*** Dataset rows
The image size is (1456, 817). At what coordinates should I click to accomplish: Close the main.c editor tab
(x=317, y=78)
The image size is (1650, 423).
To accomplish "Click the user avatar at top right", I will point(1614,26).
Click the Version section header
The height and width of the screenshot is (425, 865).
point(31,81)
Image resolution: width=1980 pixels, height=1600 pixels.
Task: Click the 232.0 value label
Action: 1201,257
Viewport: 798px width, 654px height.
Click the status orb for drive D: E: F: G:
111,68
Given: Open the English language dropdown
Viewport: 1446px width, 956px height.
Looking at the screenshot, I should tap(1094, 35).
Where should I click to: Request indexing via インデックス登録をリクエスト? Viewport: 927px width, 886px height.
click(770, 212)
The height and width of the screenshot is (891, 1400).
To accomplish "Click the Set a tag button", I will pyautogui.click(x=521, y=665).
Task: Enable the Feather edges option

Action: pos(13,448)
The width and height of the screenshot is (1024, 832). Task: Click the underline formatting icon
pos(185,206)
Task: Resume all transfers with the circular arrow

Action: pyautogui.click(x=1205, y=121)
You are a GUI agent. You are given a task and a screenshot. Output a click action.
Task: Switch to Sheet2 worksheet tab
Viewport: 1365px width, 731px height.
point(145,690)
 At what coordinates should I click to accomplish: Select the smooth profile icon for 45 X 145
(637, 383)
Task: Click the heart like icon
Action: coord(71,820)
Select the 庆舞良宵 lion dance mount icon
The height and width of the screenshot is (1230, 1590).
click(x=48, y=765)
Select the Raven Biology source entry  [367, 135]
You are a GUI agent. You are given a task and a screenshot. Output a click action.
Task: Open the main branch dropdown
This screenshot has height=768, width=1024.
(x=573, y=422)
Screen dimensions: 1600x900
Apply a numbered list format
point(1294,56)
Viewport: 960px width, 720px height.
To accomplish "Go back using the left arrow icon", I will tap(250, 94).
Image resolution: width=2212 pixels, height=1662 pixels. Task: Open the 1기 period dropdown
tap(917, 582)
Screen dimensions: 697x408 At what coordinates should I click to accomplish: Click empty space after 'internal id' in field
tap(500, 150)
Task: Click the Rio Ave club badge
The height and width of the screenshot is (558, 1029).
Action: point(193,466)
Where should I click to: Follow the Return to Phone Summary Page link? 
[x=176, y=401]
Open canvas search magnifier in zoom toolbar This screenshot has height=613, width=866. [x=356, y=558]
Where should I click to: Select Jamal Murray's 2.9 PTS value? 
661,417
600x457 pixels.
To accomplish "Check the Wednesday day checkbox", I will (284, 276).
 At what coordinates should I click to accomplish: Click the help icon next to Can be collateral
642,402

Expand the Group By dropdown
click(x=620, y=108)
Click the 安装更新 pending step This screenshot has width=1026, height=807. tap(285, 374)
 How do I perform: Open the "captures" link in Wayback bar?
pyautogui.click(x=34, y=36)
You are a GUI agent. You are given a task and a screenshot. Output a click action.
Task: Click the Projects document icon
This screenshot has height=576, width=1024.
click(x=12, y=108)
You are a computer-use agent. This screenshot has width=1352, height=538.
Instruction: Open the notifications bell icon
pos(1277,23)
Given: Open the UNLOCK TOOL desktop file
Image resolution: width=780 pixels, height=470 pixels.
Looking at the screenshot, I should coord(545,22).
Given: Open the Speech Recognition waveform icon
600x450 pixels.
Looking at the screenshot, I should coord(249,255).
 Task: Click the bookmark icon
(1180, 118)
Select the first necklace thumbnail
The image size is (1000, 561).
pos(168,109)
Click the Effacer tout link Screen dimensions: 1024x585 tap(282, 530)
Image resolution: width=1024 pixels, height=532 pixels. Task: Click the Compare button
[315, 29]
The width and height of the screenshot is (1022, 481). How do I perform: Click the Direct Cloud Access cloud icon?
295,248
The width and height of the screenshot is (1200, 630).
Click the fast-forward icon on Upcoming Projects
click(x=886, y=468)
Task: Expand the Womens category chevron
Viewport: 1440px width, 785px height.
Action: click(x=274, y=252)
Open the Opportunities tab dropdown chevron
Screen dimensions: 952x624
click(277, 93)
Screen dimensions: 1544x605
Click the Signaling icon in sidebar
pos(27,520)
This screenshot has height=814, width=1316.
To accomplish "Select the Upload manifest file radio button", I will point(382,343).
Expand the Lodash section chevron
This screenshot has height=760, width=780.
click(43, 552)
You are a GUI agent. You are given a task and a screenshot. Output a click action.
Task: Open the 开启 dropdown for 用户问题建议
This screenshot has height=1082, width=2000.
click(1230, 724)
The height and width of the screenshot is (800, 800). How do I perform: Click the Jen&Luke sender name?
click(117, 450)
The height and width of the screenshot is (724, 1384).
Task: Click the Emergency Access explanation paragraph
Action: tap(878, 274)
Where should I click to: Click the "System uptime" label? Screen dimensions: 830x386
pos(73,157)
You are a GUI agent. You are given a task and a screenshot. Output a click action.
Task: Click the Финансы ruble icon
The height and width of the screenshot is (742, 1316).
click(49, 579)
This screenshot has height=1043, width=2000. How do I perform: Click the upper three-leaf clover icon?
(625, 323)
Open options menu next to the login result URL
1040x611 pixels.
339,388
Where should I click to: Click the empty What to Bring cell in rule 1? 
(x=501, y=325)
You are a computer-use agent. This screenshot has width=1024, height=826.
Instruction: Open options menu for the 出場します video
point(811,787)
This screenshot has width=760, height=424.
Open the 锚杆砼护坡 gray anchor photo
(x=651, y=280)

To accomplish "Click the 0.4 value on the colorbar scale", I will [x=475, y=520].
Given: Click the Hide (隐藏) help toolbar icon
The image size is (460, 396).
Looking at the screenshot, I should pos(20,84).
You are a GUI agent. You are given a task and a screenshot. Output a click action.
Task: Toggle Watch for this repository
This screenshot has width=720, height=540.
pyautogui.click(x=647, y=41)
******
# What to produce
Rewrite the records as a numbered list, starting at the line containing "Where should I click to: Select" and continuing through the line containing "click(x=12, y=108)", both included. Leave out any blank lines.

# Task solution
1. Where should I click to: Select Jamal Murray's 2.9 PTS value? 
2. 661,417
3. 600x457 pixels.
4. To accomplish "Check the Wednesday day checkbox", I will (284, 276).
5.  At what coordinates should I click to accomplish: Click the help icon next to Can be collateral
6. 642,402
7. Expand the Group By dropdown
8. click(x=620, y=108)
9. Click the 安装更新 pending step This screenshot has width=1026, height=807. tap(285, 374)
10.  How do I perform: Open the "captures" link in Wayback bar?
11. pyautogui.click(x=34, y=36)
12. You are a GUI agent. You are given a task and a screenshot. Output a click action.
13. Task: Click the Projects document icon
14. This screenshot has height=576, width=1024.
15. click(x=12, y=108)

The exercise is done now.